- Promotional poster
- Also known as: Good Words and Free Ideas
- Simplified Chinese: 良言写意
- Hanyu Pinyin: Liángyán xiěyì
- Genre: Rom-com Mystery Drama
- Based on: "Good Words Freehand" (良言写意) by Mu Fusheng
- Written by: Hu Xiaoshuai Yan Nei
- Directed by: Chen Chang
- Starring: Luo Yunxi Cheng Xiao
- Theme music composer: Chen Qixian
- Country of origin: China
- Original language: Mandarin
- No. of seasons: 1
- No. of episodes: 32

Production
- Executive producer: Wang Jingjing
- Producers: Fang Fang Zhang Meng Jiang Weiqin Hao Guangyun Dong Xiuyuan
- Production locations: Suzhou, China
- Running time: 45 minutes
- Production companies: Penguin Film and Television Liubai Film and Television Shanghai Jinhe Film and Television

Original release
- Network: iQIYI Tencent Video Youku
- Release: November 30 – December 27, 2021

= Lie to Love =

Chinese television program

Lie to Love (良言写意 (Liángyán xiěyì)) is a 2021 Chinese television series based on a novel with the same title by Mu Fusheng, starring Luo Yunxi and Cheng Xiao. It aired in iQIYI and Tencent Video on 30 November until 27 December 2021 every Mondays, Tuesdays, Wednesdays, Thursdays for 32 episodes. The filming took place at Suzhou, Jiangsu province, China from 30 November 2020 – 9 March 2021.

==Synopsis==
Brought by fate, a bright and bubbly Su Xieyi (played by Cheng Xiao) and the carefree Li Zeliang (played by Luo Yunxi) fall in love and spend their early days romantically. However, their feelings must be overshadowed by an unexpected change in Xieyi's family and life that point everything to Zeliang. In order to investigate the truth and bring justice, Xieyi pretends to have amnesia and returns to his side. Li Zeliang, now the heir of the conglomerate Oman Group upon the death of his father, must facing secret dealings and power plays within the company continuously.
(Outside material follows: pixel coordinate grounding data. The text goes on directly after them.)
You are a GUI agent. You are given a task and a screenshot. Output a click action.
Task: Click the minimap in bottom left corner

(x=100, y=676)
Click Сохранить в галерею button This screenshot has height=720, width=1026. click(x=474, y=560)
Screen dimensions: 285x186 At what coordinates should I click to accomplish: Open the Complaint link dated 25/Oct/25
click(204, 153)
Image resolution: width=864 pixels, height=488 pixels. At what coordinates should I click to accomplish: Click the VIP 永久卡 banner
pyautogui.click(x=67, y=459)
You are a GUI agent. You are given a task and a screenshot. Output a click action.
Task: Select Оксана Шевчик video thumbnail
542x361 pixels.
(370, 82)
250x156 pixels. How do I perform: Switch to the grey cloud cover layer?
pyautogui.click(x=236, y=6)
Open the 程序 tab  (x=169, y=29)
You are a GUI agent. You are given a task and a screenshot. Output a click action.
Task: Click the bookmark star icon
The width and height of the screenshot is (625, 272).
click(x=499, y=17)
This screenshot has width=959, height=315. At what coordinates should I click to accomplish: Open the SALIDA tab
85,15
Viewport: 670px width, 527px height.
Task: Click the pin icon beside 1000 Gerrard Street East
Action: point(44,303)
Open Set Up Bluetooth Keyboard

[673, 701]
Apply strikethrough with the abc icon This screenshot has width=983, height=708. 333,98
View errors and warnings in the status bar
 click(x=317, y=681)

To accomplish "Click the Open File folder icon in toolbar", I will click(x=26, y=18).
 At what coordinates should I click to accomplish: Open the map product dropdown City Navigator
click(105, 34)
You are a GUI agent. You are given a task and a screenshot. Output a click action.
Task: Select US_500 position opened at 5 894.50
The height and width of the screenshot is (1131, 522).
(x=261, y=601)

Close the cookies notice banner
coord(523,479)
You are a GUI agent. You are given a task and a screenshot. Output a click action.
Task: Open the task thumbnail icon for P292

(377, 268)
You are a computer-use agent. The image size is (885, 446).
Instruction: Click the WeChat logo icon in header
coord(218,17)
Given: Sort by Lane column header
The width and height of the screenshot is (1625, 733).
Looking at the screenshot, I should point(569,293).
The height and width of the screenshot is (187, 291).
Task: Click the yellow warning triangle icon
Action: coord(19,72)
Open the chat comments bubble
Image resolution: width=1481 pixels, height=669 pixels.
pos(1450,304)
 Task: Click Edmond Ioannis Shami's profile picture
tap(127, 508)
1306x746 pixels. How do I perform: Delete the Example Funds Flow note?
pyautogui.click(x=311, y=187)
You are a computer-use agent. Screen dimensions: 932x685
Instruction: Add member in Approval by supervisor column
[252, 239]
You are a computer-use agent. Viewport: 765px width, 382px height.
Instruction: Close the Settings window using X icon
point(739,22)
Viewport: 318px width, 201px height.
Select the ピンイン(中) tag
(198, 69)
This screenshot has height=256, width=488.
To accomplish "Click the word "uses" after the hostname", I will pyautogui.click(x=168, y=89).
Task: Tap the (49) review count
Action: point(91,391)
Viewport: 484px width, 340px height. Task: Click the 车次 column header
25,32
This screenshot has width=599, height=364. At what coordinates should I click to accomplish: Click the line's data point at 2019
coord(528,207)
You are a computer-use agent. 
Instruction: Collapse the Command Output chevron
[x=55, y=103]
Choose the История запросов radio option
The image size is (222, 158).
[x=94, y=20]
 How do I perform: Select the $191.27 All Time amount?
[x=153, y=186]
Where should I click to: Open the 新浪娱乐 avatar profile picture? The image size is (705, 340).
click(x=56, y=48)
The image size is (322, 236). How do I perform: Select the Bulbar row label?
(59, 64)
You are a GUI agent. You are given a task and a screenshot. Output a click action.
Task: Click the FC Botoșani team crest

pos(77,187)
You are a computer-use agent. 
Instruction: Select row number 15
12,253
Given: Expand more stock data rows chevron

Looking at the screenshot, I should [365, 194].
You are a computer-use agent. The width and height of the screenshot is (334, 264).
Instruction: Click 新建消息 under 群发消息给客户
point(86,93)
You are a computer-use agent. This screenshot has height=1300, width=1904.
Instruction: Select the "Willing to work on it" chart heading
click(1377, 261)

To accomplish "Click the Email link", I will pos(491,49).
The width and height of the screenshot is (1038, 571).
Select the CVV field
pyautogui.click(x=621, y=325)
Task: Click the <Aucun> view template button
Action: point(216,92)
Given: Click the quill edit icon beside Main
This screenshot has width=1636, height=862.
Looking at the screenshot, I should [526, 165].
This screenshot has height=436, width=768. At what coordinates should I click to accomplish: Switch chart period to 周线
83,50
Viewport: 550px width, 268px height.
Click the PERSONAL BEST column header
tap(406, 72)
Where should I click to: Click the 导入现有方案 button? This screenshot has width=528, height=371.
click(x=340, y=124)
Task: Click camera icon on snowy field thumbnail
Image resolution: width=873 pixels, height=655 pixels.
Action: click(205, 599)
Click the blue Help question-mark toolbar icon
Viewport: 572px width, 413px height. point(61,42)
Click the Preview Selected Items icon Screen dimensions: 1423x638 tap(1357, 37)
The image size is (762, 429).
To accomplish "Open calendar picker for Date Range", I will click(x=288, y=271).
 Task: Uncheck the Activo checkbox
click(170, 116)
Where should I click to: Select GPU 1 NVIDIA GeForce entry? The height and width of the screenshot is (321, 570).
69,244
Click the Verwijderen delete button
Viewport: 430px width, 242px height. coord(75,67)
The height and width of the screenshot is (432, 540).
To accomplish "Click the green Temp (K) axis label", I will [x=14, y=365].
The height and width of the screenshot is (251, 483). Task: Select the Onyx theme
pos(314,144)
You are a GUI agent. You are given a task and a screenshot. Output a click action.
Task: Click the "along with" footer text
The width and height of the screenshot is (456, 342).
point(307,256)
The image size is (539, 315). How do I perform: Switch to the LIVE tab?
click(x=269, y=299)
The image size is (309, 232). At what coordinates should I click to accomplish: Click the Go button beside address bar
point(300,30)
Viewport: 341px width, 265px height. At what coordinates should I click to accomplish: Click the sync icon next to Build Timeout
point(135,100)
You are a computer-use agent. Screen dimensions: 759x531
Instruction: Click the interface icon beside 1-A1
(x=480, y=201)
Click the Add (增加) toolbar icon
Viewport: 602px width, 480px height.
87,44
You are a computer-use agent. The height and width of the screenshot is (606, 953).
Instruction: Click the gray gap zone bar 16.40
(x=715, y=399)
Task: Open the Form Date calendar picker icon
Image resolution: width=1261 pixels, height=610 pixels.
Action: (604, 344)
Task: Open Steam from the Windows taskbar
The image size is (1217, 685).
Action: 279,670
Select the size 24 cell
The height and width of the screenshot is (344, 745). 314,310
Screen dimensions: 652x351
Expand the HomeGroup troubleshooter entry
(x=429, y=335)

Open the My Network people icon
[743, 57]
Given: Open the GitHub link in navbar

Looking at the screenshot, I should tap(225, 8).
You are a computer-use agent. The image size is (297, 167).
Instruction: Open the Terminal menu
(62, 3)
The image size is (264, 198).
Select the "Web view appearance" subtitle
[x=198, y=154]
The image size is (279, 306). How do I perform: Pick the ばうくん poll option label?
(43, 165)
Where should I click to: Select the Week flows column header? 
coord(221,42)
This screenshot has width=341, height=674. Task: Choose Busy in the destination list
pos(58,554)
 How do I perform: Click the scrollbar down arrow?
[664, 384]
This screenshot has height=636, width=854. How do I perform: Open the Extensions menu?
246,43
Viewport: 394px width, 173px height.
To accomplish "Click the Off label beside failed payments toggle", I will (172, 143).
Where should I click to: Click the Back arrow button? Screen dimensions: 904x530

Xieyi treads every revenge step carefully till Zeliang's career fall down. As the truth start to be revealed slowly, Xieyi learns that she was wrongly blamed Zeliang and tries hard to restore their relationship. By the time goes, they rekindle their once romantic relationship and become great support to each other.

==Broadcast==
Unless otherwise specified, all times are based on CST (UTC+8).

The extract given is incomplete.